Sonderbau und Elektroschulung für die Azubis bei technotrans

Der Sonderbau/die Lehrwerkstatt ist eine Abteilung bei technotrans, wo sowohl Arbeiten für die Firma erledigt, als auch die Azubis ausgebildet werden und dort Übungsstücke erstellen dürfen.

Die Aufgaben der Abteilung sind hauptsächlich  Sonderanfertigungen zur Ergänzung oder Änderung von Geräten und Anfertigungen für Prototypen für z.B. Ausstellungsstücke auf Messen.

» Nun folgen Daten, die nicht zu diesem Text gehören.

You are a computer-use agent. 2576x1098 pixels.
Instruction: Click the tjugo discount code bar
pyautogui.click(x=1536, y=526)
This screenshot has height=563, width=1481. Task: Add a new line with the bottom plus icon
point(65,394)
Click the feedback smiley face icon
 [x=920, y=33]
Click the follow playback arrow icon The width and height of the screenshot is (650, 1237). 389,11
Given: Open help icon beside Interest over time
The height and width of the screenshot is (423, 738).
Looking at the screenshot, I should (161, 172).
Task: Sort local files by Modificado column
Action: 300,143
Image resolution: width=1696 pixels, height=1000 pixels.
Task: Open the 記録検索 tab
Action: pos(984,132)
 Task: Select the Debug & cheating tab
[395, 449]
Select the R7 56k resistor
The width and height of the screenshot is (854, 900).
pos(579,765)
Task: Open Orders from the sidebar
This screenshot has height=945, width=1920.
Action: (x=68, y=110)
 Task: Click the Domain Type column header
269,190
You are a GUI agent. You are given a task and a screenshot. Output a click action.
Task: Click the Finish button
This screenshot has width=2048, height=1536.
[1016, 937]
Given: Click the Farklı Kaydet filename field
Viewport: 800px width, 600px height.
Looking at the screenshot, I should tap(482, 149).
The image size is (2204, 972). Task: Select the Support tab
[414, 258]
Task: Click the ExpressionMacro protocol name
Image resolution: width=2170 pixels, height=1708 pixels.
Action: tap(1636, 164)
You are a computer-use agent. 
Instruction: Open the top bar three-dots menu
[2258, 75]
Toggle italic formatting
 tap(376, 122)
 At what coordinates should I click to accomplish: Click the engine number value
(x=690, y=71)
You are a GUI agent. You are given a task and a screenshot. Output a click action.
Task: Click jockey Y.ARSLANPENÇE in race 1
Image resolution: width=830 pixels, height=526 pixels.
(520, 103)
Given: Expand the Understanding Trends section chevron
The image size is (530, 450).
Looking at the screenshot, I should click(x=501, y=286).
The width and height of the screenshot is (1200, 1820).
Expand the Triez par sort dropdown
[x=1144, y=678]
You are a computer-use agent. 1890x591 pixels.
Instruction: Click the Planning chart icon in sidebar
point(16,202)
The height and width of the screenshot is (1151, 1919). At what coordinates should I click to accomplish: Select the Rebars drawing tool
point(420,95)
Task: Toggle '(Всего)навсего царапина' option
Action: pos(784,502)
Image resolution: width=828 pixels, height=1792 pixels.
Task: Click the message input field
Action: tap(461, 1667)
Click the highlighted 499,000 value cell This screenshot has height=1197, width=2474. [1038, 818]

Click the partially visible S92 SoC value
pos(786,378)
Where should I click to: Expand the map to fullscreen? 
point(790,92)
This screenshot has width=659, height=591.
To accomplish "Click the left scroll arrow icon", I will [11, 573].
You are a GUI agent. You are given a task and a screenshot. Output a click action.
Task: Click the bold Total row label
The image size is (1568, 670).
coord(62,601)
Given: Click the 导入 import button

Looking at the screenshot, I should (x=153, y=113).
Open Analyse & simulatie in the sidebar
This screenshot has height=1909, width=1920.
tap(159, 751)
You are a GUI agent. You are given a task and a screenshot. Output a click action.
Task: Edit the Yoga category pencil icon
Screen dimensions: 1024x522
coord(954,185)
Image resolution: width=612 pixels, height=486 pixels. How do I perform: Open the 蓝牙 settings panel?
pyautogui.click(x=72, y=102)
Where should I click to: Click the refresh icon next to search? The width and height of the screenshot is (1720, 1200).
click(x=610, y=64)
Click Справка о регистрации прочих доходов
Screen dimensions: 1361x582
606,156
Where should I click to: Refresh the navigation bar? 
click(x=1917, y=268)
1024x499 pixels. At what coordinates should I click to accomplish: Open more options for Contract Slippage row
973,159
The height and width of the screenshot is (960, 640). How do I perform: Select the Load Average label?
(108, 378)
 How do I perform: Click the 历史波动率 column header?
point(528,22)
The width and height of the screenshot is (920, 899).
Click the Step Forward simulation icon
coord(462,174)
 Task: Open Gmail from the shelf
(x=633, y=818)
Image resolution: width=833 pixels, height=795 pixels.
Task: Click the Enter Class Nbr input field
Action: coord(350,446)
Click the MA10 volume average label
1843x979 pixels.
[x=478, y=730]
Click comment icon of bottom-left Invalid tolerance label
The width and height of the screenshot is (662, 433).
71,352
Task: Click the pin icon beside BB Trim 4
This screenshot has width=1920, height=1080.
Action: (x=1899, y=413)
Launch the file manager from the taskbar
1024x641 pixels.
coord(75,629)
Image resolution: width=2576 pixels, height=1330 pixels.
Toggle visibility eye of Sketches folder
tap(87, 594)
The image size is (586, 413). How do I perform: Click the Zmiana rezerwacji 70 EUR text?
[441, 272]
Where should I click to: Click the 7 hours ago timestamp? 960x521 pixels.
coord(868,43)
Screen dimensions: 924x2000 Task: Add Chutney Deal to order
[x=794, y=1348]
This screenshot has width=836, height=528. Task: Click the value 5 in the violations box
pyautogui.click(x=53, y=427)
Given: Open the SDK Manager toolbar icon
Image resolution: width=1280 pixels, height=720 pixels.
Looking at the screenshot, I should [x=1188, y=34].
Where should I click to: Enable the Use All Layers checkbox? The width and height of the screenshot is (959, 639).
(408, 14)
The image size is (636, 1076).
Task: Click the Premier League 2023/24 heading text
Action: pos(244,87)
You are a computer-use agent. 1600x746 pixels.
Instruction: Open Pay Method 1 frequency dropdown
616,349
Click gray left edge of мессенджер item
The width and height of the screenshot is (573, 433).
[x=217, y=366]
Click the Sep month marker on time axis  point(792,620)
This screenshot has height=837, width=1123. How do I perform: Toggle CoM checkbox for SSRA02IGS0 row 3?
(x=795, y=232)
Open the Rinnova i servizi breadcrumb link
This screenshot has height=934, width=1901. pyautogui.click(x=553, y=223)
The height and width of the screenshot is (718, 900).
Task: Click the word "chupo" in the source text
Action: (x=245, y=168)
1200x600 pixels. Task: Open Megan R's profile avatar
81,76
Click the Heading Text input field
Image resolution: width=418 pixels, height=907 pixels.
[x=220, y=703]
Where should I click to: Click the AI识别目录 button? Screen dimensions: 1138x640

Nicht nur Azubis zum Mechatroniker oder Kältemechatroniker, sondern auch technische Produktdesigner und Systemplaner durchlaufen diese Abteilung und lernen die Anwendung der verschiedenen Fertigungsverfahren.

Zunächst dürfen die Azubis einige Übungsstücke, wie einen Flaschenöffner, ein Schlüsselbrett oder eine Lokomotive selbst anfertigen, um den Umgang mit den Maschinen zu erlernen. Danach werden sie in das Tagesgeschäft der Abteilung mit eingebunden und erledigen selbstständig Aufträge für den laufenden Betrieb.

Die Werkstücke können unter anderem mit Hilfe der Fräse, Drehbank, Bandsäge, Standbohrmaschine oder Biegemaschine unter Aufsicht des Ausbilders erstellt werden. Nach gründlicher Einweisung in die Maschinen und einer gewissen Sicherheit in den Arbeitsabläufen können die Fertigungsverfahren bereits selbstständig angewendet werden.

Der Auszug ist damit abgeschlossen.